A group of guys from India panicked because they couldn’t find me. They went to search for me on land. They grouped together a search party to find the crazy Alaskan girl who got lost at sea. Despite how worried they were, I could see it all unfold from the ocean and smiled. Maybe I should have told them I was safe, that I was fine, but it amused me that people I just met cared.
I could of eased their minds, but I was too caught up in a world I didn’t know was real. How could it be? Every time I moved or touched the water, it would glow. Was I on Earth? Was I alive? I didn’t know how to process the moment, but I wanted to enjoy every moment of it peacefully without distractions. After all, I wasn’t out there alone. It was truly a magical moment and after 3 hours of playing with these glowing sea critters, I thought it was time to come out of the dark.
8. Sleeping with Lions in Botswana:
The night was still, well except for the wild elephants that were anxiously looking for water at the Elephant Sands campsite. Sandra and I got into our tents to end the night, as we had an early morning ahead of us. Wiggling into my sleeping bag, I finally laid my head down and started thinking about what we had done that day. My tent mate sound asleep, I closed my eyes and that’s when I heard it.
A sound I found familiar. A roar I didn’t want to believe I heard outside my tent. For a moment, I thought I was just imagining it, until I heard the roar again. “Oh my God, it’s a lion,” I thought to myself in disbelief. My nerves ran up my spine, the hairs on my arm stood up, and anxiety filled my face. I tried to hide further in my sleeping bag. Lions roaring and elephant screams filled the still night, waking up anyone who was sound asleep. Terrified, I laid in my tent as still as I could, not making a sound.
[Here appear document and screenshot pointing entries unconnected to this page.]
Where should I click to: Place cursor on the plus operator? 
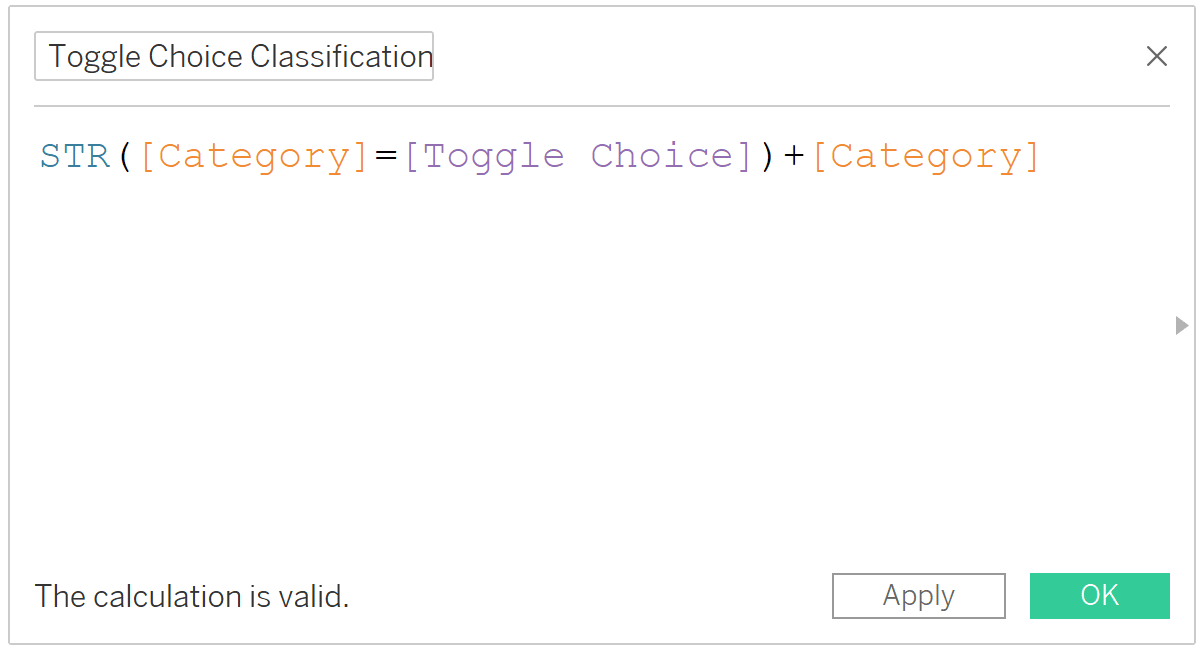794,156
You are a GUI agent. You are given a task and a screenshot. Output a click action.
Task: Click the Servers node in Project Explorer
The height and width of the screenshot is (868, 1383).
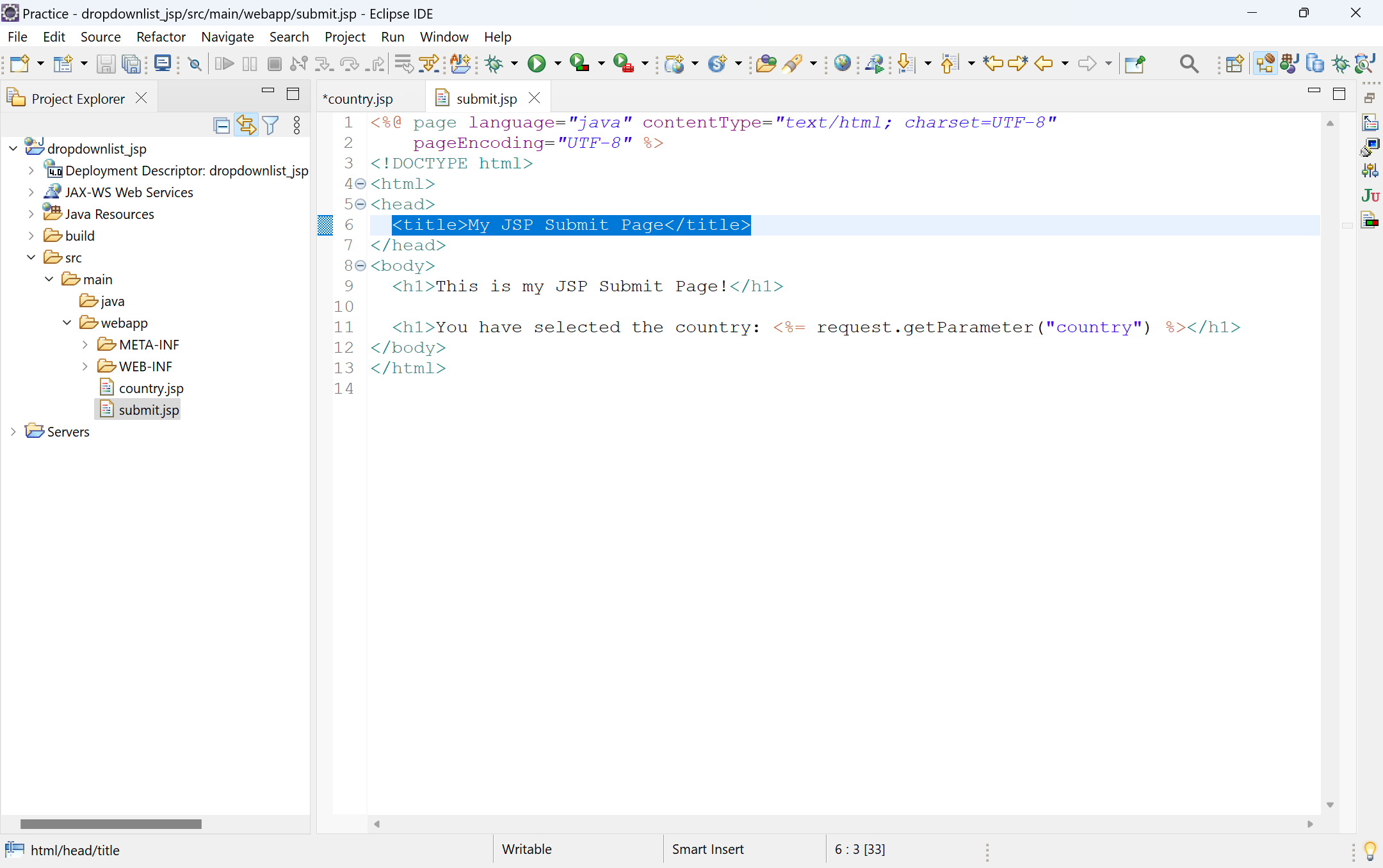67,431
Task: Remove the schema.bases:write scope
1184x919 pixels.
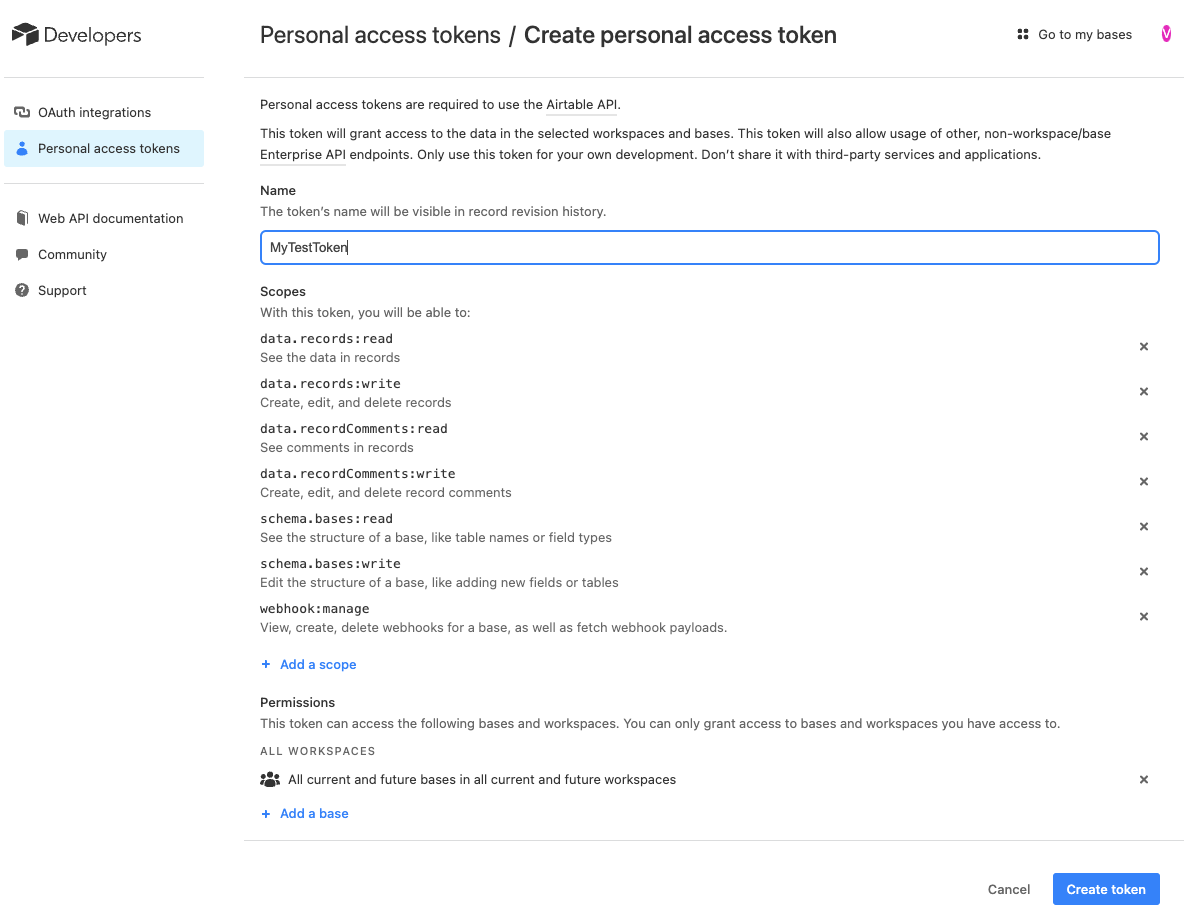Action: coord(1144,572)
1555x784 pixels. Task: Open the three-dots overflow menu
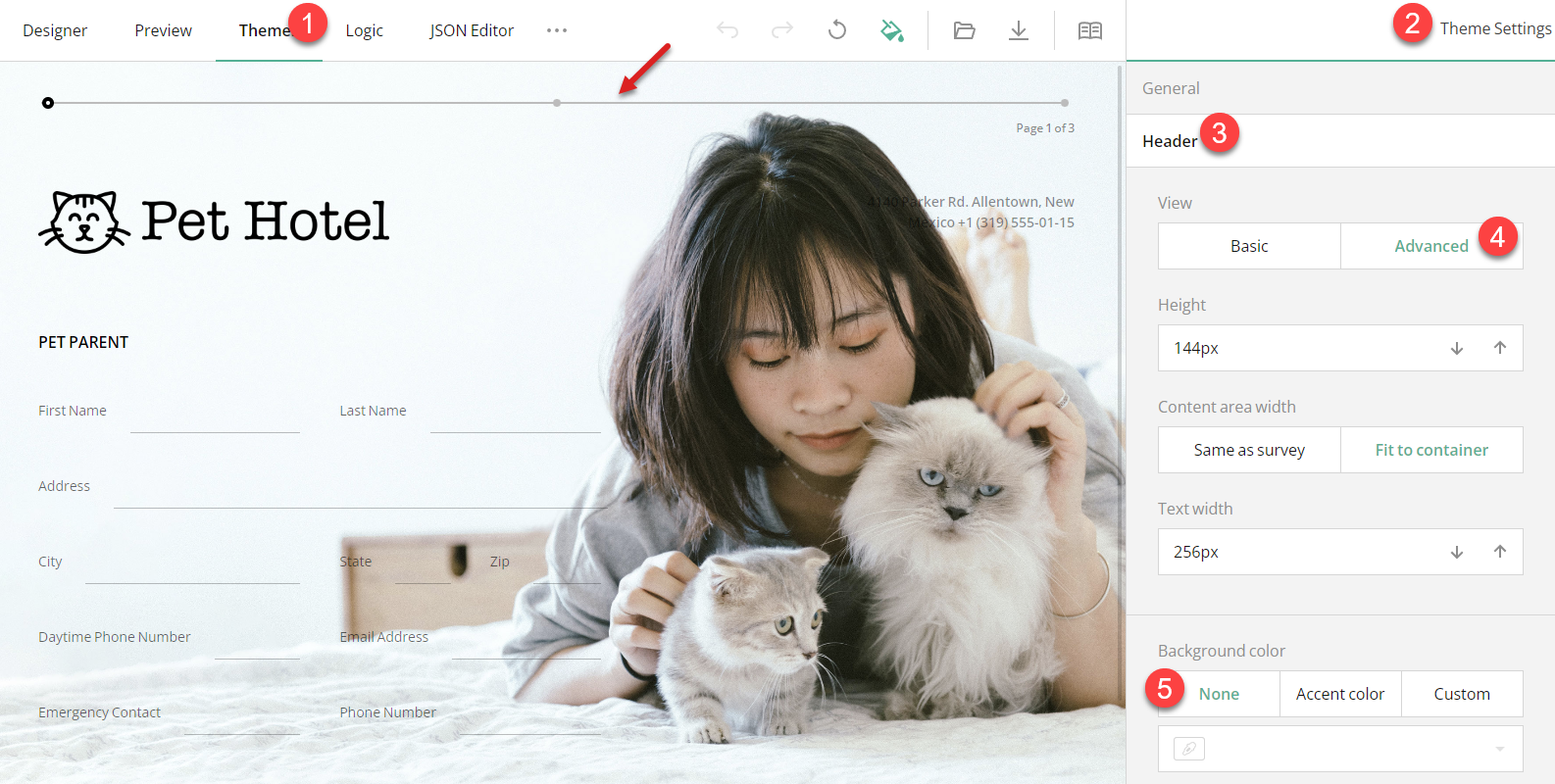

I never slept that night. The moment the sun came up and I heard breakfast being made, I got up and finally walked to the bathroom. When I got back to my tent, there were lion tracks surrounding our campsite. There was two of them. “Only in Africa,” I sighed as I realized it wasn’t a nightmare, it actually happened.
At 6am I pulled my shoes off and decided to climb the dune barefoot. The sun was just coming out and the soft fine sand was cool below my feet. I’d have to climb this fast before the sand heats up under the sun’s rays. I was mesmerized by the orange-red dunes surrounding me. The way the sun rose, it added nice shadows and contrast to the dunes.
I felt like an Arabian knight lost in the dessert somewhere following the trail of footprints ahead of me. Some of them blown away by the wind, covered, like they were never there. I lost my breath this day, nor did I want to leave. I climbed to the top and just sat there, a loss of words. Never in my life did I think I’d experience a moment like this. I felt at peace with the world and for once, with myself.
I’ve been longing to see where the two oceans meet before I left Alaska. I thought it made for a romantic story. The first time I ever saw two oceans meet was when I was in South Africa at the Cape of Good Hope. I thought the views were stunning, but I ran out of time and couldn’t fully embrace what the two oceans meant to me.
That was until I went to Cape Leeuwin with my friend James when I got to Australia. Now this moment is one I’ll never forget. Not only did I find a good friend in him, but he ensured I started my new Australian adventure with a wonderful beginning. He never failed me that day. We made the drive from Margaret River to Augusta and climbed to the top of the lighthouse, where you could see where the two oceans meet: The Indian and Pacific Oceans.
After the climb down, I sat on the ground and leaned back onto the lighthouse. I faced to the sea, put my head phones on, and started listening to the audio book describing the history of Cape Leeuwin. The wind picked up my hair and made it dance. I sat there silently for thirty minutes and watched the ocean meet each other. Crashing towards one another with such excitement like they haven’t seen each other in a long time.